COVID: the Virus is temporary, The Response - MMT - is PERMANENT


PRECOVID REALITY:

19 %  of the population, or nearly one out of every five U.S. households has a Negative Net Worth,.

53% of U.S. households have no emergency savings

63% Of Americans Don't Have Enough Savings To Cover A $500 emergency

33.6M civilian workers lack paid sick leave

27.9M non-elderly lack health insurance

21.3M lack adequate broadband

550,000 homeless are living on streets

Debt held by the public totaled 78 percent of the economy at the end of 2019 
COVID REALITY
                                         Massive Unemployment: How many and for how long – UNKNOWN

Decimated businesses not likely to rebound any time soon: Restaurant, Live entertainment, Travel, Retail and HOUSING.

How bad will the hit be for these and related businesses?  Nobody has any idea.  But a safe bet is that all those people who have been living paycheck to paycheck and with debt, will decide it is smart to start to save for the next crisis.

For now count on : A Half-Speed Economy: investment, consumption, trade, growth •

THE REPSONSE 

PHASE I: 
Congress allocated $2.2 trillion via the Coronavirus Aid, Relief, and Economic Security (CARES) Act.
The new law gives the Treasury Department $454 billion to invest in a “special purpose vehicle” jointly with the Federal Reserve.

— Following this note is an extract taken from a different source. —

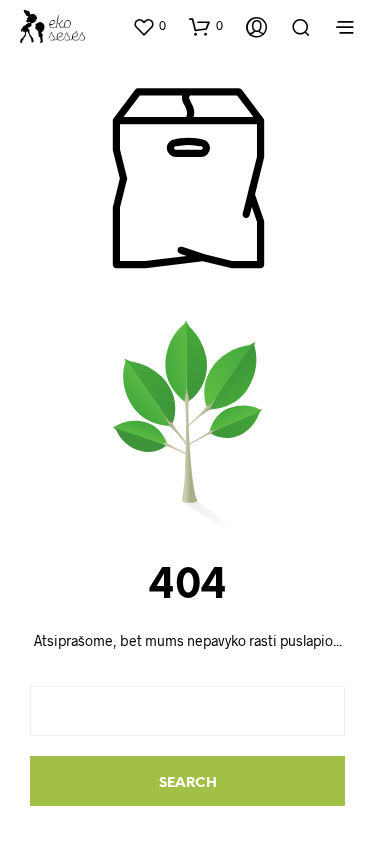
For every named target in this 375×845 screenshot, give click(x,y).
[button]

The Fed will then allocate (or perhaps misallocate) that money in loans to private businesses.
But in fact, it’s way more than $454 billion. Here’s how two economists described the arrangement in a Wall Street Journal article:.
The expectation is that the central bank will leverage this money 10 to 1, enabling it to lend up to $4.54 trillion to companies.
That sum is more than all U.S. commercial and industrial loans outstanding at the end of 2019 ($2.35 trillion) plus all the new corporate bonds issued during 2019 ($1.41 trillion).
Thus, if this capital is all deployed by the Fed, and at rates that will surely crowd out private capital, all capital allocation in the U.S. in 2020 will be done by the Federal Reserve System, not by the capital market. This is the largest step toward a centrally planned economy the U.S. has ever taken.
AND understand this – for good and for bad – the Fed’s balance sheet is headed to north of $7 trillion. That will not mean “actively intervening in the market.” 
That will MAKE the CENTRAL BANK the MARKET. 
And the Federal Deficits, already out of control under Trump will balloon into the multi-Trillions.
And this is just phase I.
MODERN MONETARY THEORY IS HERE TO STAY.